For a pre-investigation arrest to happen, Uzbek law requires a pre-investigation inspection, investigation or an arrest order from a court.
openDemocracy could not independently confirm whether this procedure was followed in the case of Aliyev.
The presidential administration refuted the sources’ version of events, and said that Umurzakov had neither “directly or indirectly ordered” the arrest of Aliyev.
It stated that the General Prosecutor’s Office “presented information regarding the arrest” of Aliyev during the meeting.
“Compliance with the procedure for arrest authorisation falls under the jurisdiction of the competent law enforcement and judicial agencies,” the administration said, noting that a court order had removed Aliyev from office.
Likewise, the administration stated that Umurzakov was “still attending” the meeting in question when the photograph of Aliyev’s arrest was published online, and did not order the photograph to be released.

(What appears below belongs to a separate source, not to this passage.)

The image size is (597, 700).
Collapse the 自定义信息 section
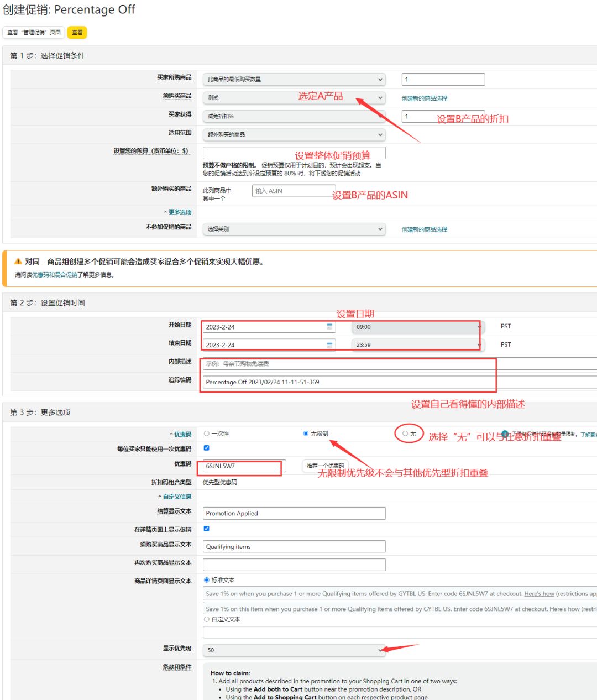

On 18 January, Uzbek media reported that Aliyev had been granted bail.
New regional role
Two months ago, in another move that suggests Umurzakov’s ambition, the presidential administration introduced a new position within the country’s dozen regional administrations: assistant to the head of the presidential administration.
These new assistants are embedded in public reception offices, which are designed to solve citizens’ problems. The assistants have been given the authority to pass official complaints by citizens against local officials on to the courts, which can hold officials accountable for administrative violations. Regional administrations tend to have a poor reputation for solving citizens’ problems.
Pannier tied Umurzakov’s role to the president’s planned constitutional changes. “Mirziyoyev does not need things happening in the country that hurt his personal image right now,” he said.
“When there were problems in the regions, Mirziyoyev would travel there, as Karimov’s enforcer, and threaten people with severe repercussions if they didn’t get in line,” said Pannier. “Umurzakov might be the new Mirziyoyev.”
Temur Umarov told openDemocracy he believed that “there is a huge level of trust between Mirziyoyev and Umurzakov”, and that the ‘enforcer’ parallels between Umurzakov’s role today and Mirziyoyev under Karimov are “convincing”.
The presidential administration said that “numerous previous and current colleagues of Mr Umurzakov can attest to the fact that, as a seasoned and experienced manager, he encourages principled negotiations that might be sometimes tough on the merits but always gentle on the participants”.